(Task): Render the records as a numbered list, beginning at the line that contains "What do you see at coordinates (1151, 1239)" and stopping after the final line of the records, with blank lines omitted.
[start]
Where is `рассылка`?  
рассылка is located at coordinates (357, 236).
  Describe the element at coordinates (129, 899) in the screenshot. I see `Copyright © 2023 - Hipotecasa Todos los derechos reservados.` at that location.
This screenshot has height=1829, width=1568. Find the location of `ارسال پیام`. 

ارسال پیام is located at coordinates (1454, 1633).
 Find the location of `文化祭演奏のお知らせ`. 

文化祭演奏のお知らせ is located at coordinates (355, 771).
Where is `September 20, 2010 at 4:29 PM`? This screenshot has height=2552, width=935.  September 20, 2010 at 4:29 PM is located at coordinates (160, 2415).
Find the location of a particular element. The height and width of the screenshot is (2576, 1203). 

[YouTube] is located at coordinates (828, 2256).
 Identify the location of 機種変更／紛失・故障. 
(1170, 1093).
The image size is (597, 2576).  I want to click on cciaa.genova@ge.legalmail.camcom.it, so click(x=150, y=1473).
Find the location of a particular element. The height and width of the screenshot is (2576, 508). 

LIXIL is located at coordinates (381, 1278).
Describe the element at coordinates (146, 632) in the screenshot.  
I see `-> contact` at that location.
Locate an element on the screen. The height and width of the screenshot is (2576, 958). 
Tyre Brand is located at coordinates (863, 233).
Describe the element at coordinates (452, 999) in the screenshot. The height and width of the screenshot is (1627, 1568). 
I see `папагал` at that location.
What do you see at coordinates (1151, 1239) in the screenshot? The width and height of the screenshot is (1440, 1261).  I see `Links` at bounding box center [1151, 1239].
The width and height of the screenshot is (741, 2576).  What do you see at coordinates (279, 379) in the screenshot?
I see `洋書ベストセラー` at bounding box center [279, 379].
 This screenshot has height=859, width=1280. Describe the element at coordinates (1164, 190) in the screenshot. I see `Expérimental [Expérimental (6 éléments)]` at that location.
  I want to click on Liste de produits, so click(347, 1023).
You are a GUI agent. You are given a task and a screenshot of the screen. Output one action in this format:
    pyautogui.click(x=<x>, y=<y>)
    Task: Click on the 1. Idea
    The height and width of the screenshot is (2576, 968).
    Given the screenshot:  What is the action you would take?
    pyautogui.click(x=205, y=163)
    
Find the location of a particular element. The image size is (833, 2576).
[end]
(In response):
1. What do you see at coordinates (1151, 1239) in the screenshot? The width and height of the screenshot is (1440, 1261).  I see `Links` at bounding box center [1151, 1239].
2. The width and height of the screenshot is (741, 2576).  What do you see at coordinates (279, 379) in the screenshot?
3. I see `洋書ベストセラー` at bounding box center [279, 379].
4.  This screenshot has height=859, width=1280. Describe the element at coordinates (1164, 190) in the screenshot. I see `Expérimental [Expérimental (6 éléments)]` at that location.
5.   I want to click on Liste de produits, so click(347, 1023).
6. You are a GUI agent. You are given a task and a screenshot of the screen. Output one action in this format:
7.     pyautogui.click(x=<x>, y=<y>)
8.     Task: Click on the 1. Idea
9.     The height and width of the screenshot is (2576, 968).
10.     Given the screenshot:  What is the action you would take?
11.     pyautogui.click(x=205, y=163)
12. Find the location of a particular element. The image size is (833, 2576).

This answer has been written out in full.